──────── Study material ────────
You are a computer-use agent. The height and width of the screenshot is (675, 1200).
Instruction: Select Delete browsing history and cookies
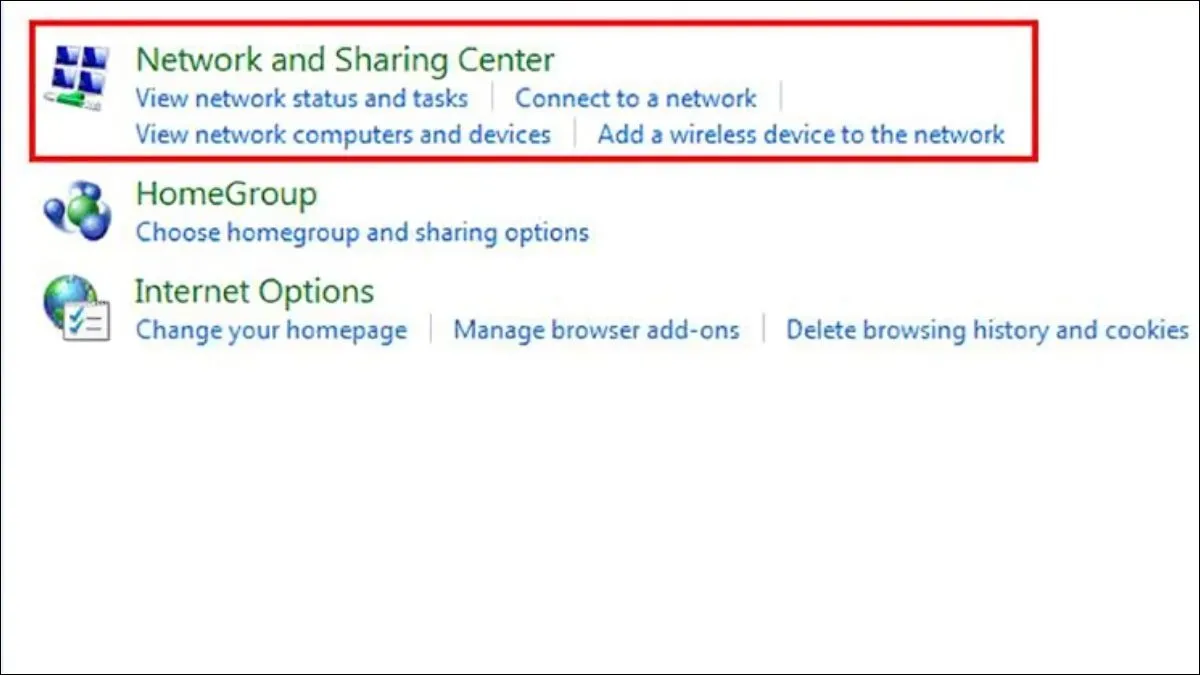click(987, 330)
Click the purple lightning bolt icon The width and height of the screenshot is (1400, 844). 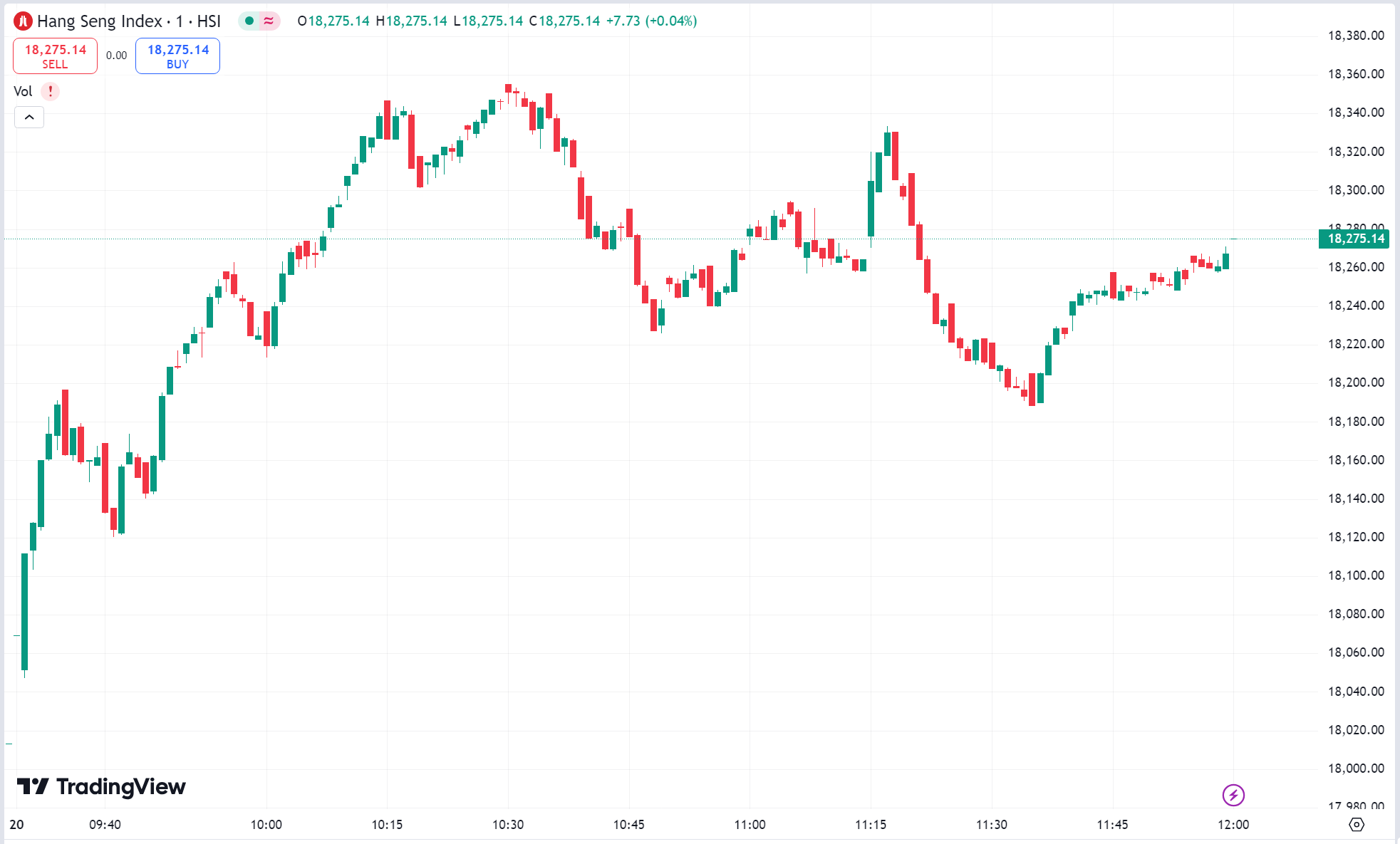pyautogui.click(x=1233, y=794)
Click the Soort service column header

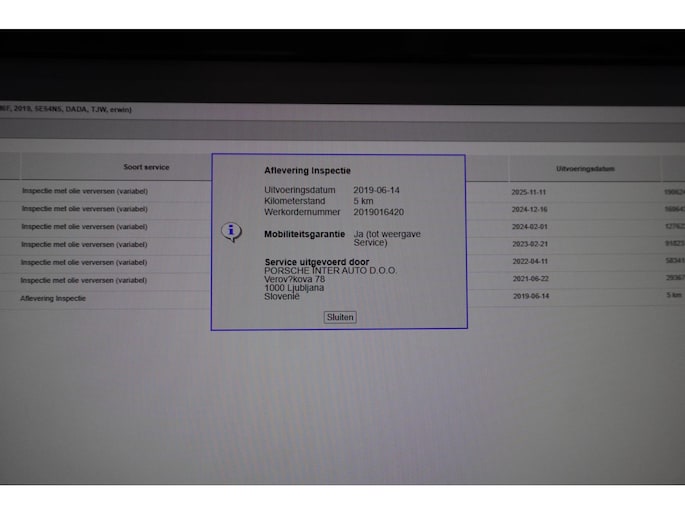(146, 167)
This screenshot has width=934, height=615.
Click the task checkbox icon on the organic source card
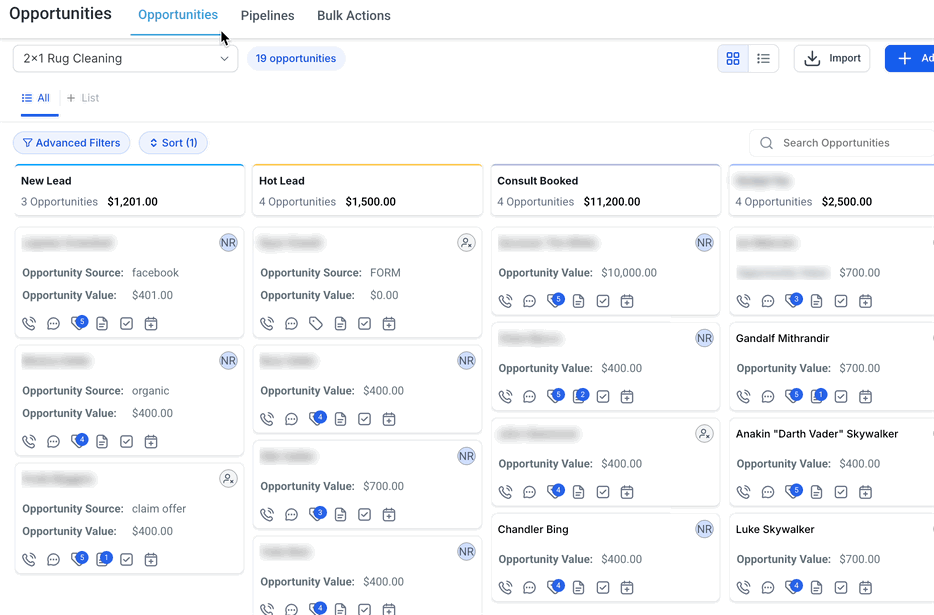tap(126, 442)
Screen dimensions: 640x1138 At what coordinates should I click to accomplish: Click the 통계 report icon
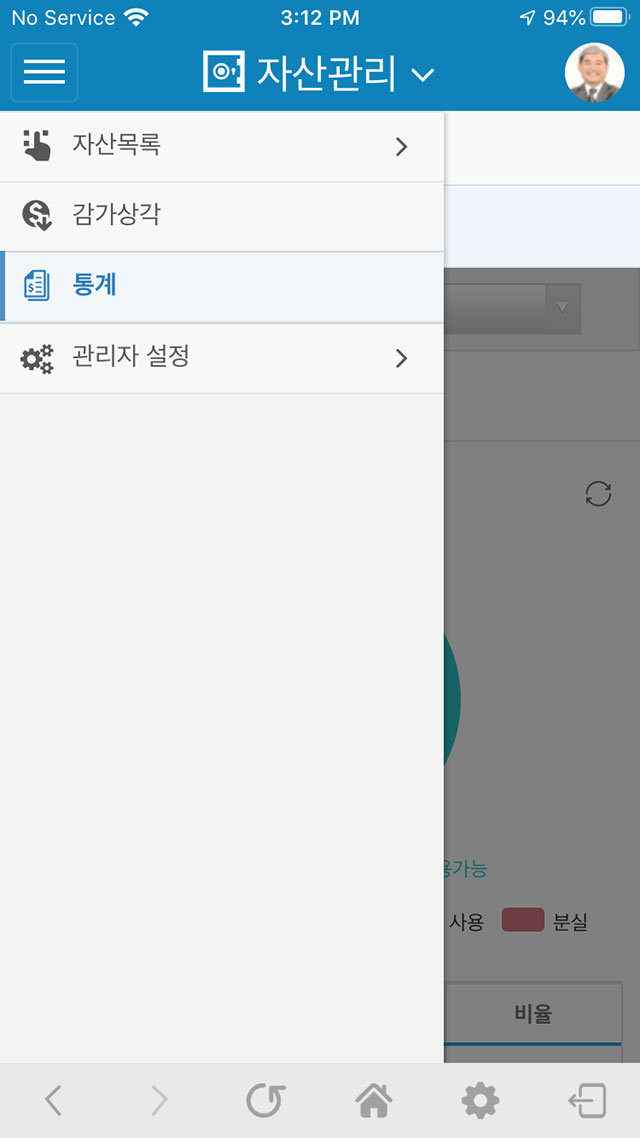36,286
────────
▶ [Task directions]
Each line from the one holding "Click the Soort service column header" through the final line of the data needs to be transcribed exactly. Include both ends, skip the pictures, and add nothing.

▶ [Result for this exercise]
Click the Soort service column header

(146, 167)
This screenshot has width=934, height=615.
Click the task checkbox icon on the organic source card
tap(126, 442)
Screen dimensions: 640x1138 At what coordinates should I click to accomplish: Click the 통계 report icon
36,286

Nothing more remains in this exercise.